WRITTEN EXERCISE: Can you reproduce every item below word for word, in the same order?

MATERIAL SUPPLIED:
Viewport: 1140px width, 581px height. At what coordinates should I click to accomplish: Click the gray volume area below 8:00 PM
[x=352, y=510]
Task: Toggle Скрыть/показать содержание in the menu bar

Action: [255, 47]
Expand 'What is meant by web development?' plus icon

TASK RESPONSE:
Viewport: 1140px width, 581px height. At what coordinates should I click to accomplish: Click the gray volume area below 8:00 PM
[x=352, y=510]
Task: Toggle Скрыть/показать содержание in the menu bar

Action: [255, 47]
Expand 'What is meant by web development?' plus icon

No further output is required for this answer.